Structure of the SPOC domain of SHARP. (A) Stereo view of Cα backbone structure of the SPOC domain. (B) Ribbon representation of structure of the SPOC domain (SPOC-195). Broken lines indicate the disordered regions at the N terminus and in the L4 loop (amino acids 3542-3544). The molecule on the right side is rotated by 200° around the vertical axis. (C) Electrostatic surface potential map of the SPOC domain. Red represents regions of negative charge, whereas blue shows positive charges. The molecules are in the same orientation as in B. A dotted circle indicates the hydrophobic and slightly acidic cavity described in text (left). The basic patch is located on the opposite side (right).

Figure 4.

Structural similarity between the SPOC domain (left) and Ku80 β-barrel domain (PDB, 1jey; right). The structural elements in common are colored in magenta. The Ku80 domain is shown bound to DNA (black), and the three interacting helices from Ku70 are shown in gray. The long peptide loop (B269-B338) in Ku80, which wraps around DNA, is omitted for clarity.

Figure 5.

Conservation of the basic cluster in Spen proteins. (A) Sequence conservation in Spen proteins. The sequence of SHARP SPOC domain, SPOC-195, was aligned with those of other spen proteins from human, Drosophila, and C. elegans using CLUSTALW (Thompson et al. 1994). Identical and similar residues are highlighted in a color scheme corresponding to conservation level as shown in the bar at bottom. The secondary structure elements of SPOC-195 are shown above the sequence. The strand β3 is divided into two parts: β3′ and β3′. Broken lines indicate the disordered regions. Red triangles indicate the mutation sites in the peptide interaction assay in Figure 7B. (B) Distribution of the conserved residues mapped on the surface of the SPOC domain. Residues are colored according to conservation as in A. The molecules are represented in the same orientation as in Figure 3. Note that the most conserved region, colored in green (right), corresponds to the basic cluster in Figure 3C.

Figure 7.

The conserved basic cluster is essential for interaction with corepressor. (A) A view of the conserved basic region. Key residues are indicated by stick model beneath a semitransparent surface representation. (B) NCoR LSD peptide pull-down assay using wild-type and mutant SPOC domains. Mutation of the conserved tryptophan, W3509A, showed mildly reduced binding to corepressor. Mutations in conserved residues of the SPOC domain (K3516A, R3583A/K3596A, Y3620A) abolish interaction with corepressor. Mutations of nonconserved basic residues (R3583A/K3596A) had no effect. (C) Crystal packing interaction between the N terminus of one SPOC domain (Pro 3495-Gln 3500, in green) with the β3 strand of an adjacent molecule (Arg 3548-Arg 3554, in yellow).

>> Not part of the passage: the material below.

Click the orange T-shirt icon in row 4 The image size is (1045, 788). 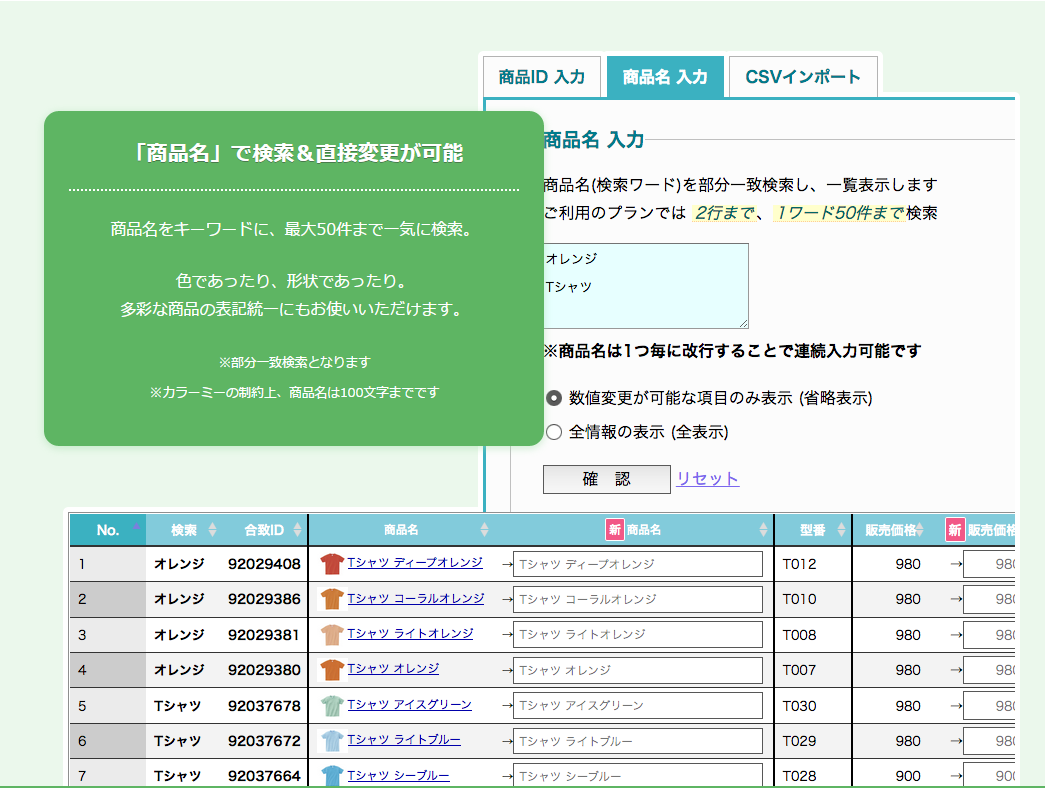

This may be indicative of the type of interaction with corepressor peptide. Backbone-backbone hydrogen bonds are indicated by broken lines.

Figure 6.

Specific binding of the SPOC domain to the C-terminal peptide from the SMRT/NCoR corepressor. (A) The C-terminal sequence is well conserved in SMRT homologs. The sequences from Drosophila SMRT homolog (SMRTER), human SMRT, and human NCoR are compared. The conserved residues in the homologs are highlighted in gray. A scrambled peptide, which has the same amino acid composition as the NCoR peptide, but in a different order, was used as a control peptide. (B) Binding assay with corepressor peptide affinity beads. ³⁵S-labeled SPOC-195 was incubated with NHS affinity beads linked to the C-terminal NCoR or control peptides. The SPOC domain is able to bind to the NCoR peptide (left, lane 3), but not with the control peptide. The RRMs from SHARP showed no binding (right). (C) Competition assay with free NCoR and coactivator SRC-1 peptides. The ³⁵S-labeled SPOC domain bound to the NCoR peptide affinity beads was challenged with free NcoR peptide (lanes 2-4, using 10, 50, and 100 μM) and free SRC-1 peptide (lanes 5-7, using 5, 10, and 100 μM). Quantitation of the competition assay is shown at bottom.